* Tarefa escrita
Devolva na íntegra, sem alterar nenhuma palavra, o texto sobre a revogação de medidas protetivas.

É possível que o réu solicite judicialmente a revogação de uma medida protetiva decretada contra ele. Para isso, é necessário comprovar que cessaram os motivos que justificaram a medida ou que ela está sendo utilizada de forma abusiva. O pedido deve ser apresentado ao juiz responsável pelo processo, com argumentos técnicos e, preferencialmente, com provas que justifiquem a revogação. Neste artigo, explicaremos em detalhes como funciona esse pedido, os fundamentos legais, o papel do advogado, os prazos envolvidos, os critérios analisados pelo juiz, além de abordar situações práticas e responder às principais dúvidas sobre o tema.
O que são medidas protetivas
Medidas protetivas de urgência são instrumentos legais previstos na Lei Maria da Penha (Lei nº 11.340/2006) e, em alguns casos, no Código de Processo Penal, com o objetivo de preservar a integridade física, psicológica, moral, sexual e patrimonial de pessoas em situação de vulnerabilidade, especialmente em contextos de violência doméstica e familiar. Essas medidas podem ser determinadas antes mesmo da instauração do processo criminal, como forma de prevenção e proteção imediata da vítima.

* Material apresentado
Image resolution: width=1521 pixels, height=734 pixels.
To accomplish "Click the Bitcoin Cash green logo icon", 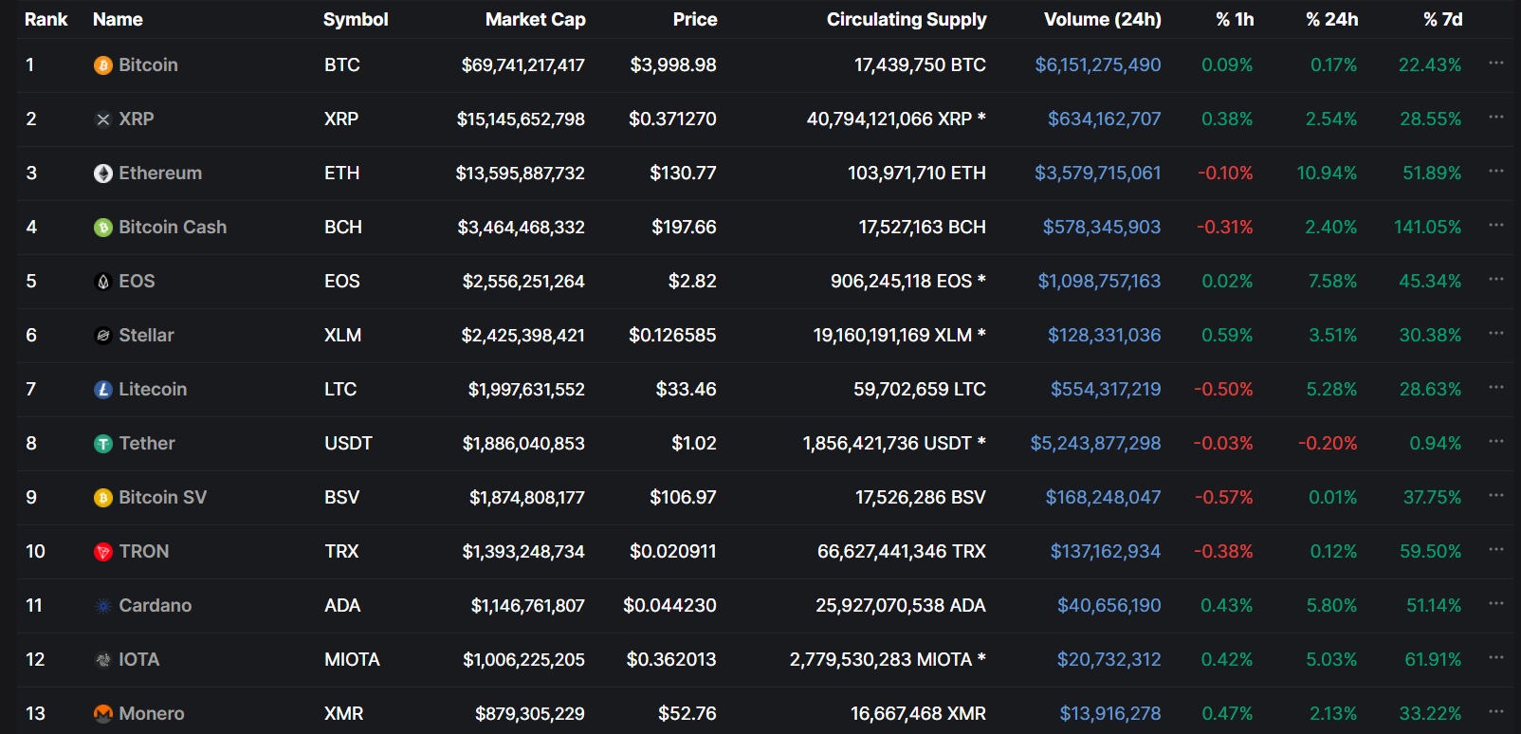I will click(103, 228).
...
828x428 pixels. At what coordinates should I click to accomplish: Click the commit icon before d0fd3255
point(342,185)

* Resultado do exercício
É possível que o réu solicite judicialmente a revogação de uma medida protetiva decretada contra ele. Para isso, é necessário comprovar que cessaram os motivos que justificaram a medida ou que ela está sendo utilizada de forma abusiva. O pedido deve ser apresentado ao juiz responsável pelo processo, com argumentos técnicos e, preferencialmente, com provas que justifiquem a revogação. Neste artigo, explicaremos em detalhes como funciona esse pedido, os fundamentos legais, o papel do advogado, os prazos envolvidos, os critérios analisados pelo juiz, além de abordar situações práticas e responder às principais dúvidas sobre o tema.
O que são medidas protetivas
Medidas protetivas de urgência são instrumentos legais previstos na Lei Maria da Penha (Lei nº 11.340/2006) e, em alguns casos, no Código de Processo Penal, com o objetivo de preservar a integridade física, psicológica, moral, sexual e patrimonial de pessoas em situação de vulnerabilidade, especialmente em contextos de violência doméstica e familiar. Essas medidas podem ser determinadas antes mesmo da instauração do processo criminal, como forma de prevenção e proteção imediata da vítima.